Seule une personne compétente et extérieure à famille peut percevoir le manège derrière les grands sentiments et les bonnes intentions. Impossible pour l'enfant sacrifié de trouver sa boussole personnelle c'est un désorienté à la base. Il n'a le droit de se sentir bien que lorsqu'il rend service a sa famille. Si l'enfant sacrifié n'accomplit pas sa mission, il est pétri de culpabilité, de sentiment de mal faire et de malheur imminent. Il est désorienté car ses désirs,  sa volonté et ses décisions sont en réalité bien ceux des poids lourds de sa famille (ce qu'il ignore, d'autant plus fortement que son déni de réalité est fort) . L'enfant sacrifié se sacrifie donc lui-même en se mettant au service d'attentes qui n'ont même pas besoin d'être formulées. Il croit réellement qu'il est comme ça, qu'il aime ce qu'on lui a donné l'habitude faire, il tire même parfois orgueil d'être le seul à savoir si bien faire ces tâches subalternes, y compris d'être assigné à résidence, ce qu'on lui présente comme indispensable et tout à son honneur. En réalité si cet enfant se retirait du manège constitué, un membre essentiel de la famille, protégé par le système familial, plongerait dans la dépression ou la folie et la famille se désintégrerait.

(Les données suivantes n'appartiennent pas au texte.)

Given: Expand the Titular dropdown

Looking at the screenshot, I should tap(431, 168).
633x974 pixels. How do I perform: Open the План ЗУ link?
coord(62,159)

La mission cachée et le curriculum vitae de l'enfant sacrifié

L'enfant sacrifié, on l'a dit, a pour rôle caché d'être le ciment familial . Ce ciment familial, s'oppose à l'angoisse de morcellement du groupe famille et à la dépression ou l'éclatement psychique d'un de ses membres essentiels. La famille s'arrange pour que l'enfant sacrifié ne puisse pas partir bien loin, ou bien pour qu'il revienne bien vite. L'enfant sacrifié doit donc avoir depuis son tout jeune âge une santé fragile - c'est le minimum classique -, ou tomber malade - très souvent -, ou bien devenir fou à la place du parent - assez souvent - (schizophrénie, maniaco-dépression, ...). L'enfant sacrifié a, outre sa santé fragile, un parcours scolaire ou universitaire dévoyé, en impasse, car les parents redoutent très tôt, et sans le savoir, l'autonomie de leur cher enfant et perturbent ses choix et ses motivations d'études. L'amour ou la carrière sont les deux dimensions qui pourraient générer assez d'autonomie à l'enfant sacrifié et lui faire perdre son rôle.

Qu'importe, il est un enfant déjà sacrifié, maintenant il sera, d'une manière ou d'une autre, un handicapé multiple dépendant toujours plus de sa famille. Astucieusement on lui concède des instants d'apparente liberté, parfois deux années où trois années qui ne sont que des leurres. En réalité, il a un fil invisible mais indestructible à la patte. Lui même, comme un parfait automate, abandonnera facilement tous ses acquis, en parfaite inconscience, parfois depuis l'étranger où il a tenté de poursuivre des études,  pour rentrer et reprendre, sans qu'il s'en rende compte, sa mission auprès de sa famille. Ainsi il abandonnera sa carrière bien commencée, et rentrera au bercail, bien incapable de comprendre ce qui lui est arrivé.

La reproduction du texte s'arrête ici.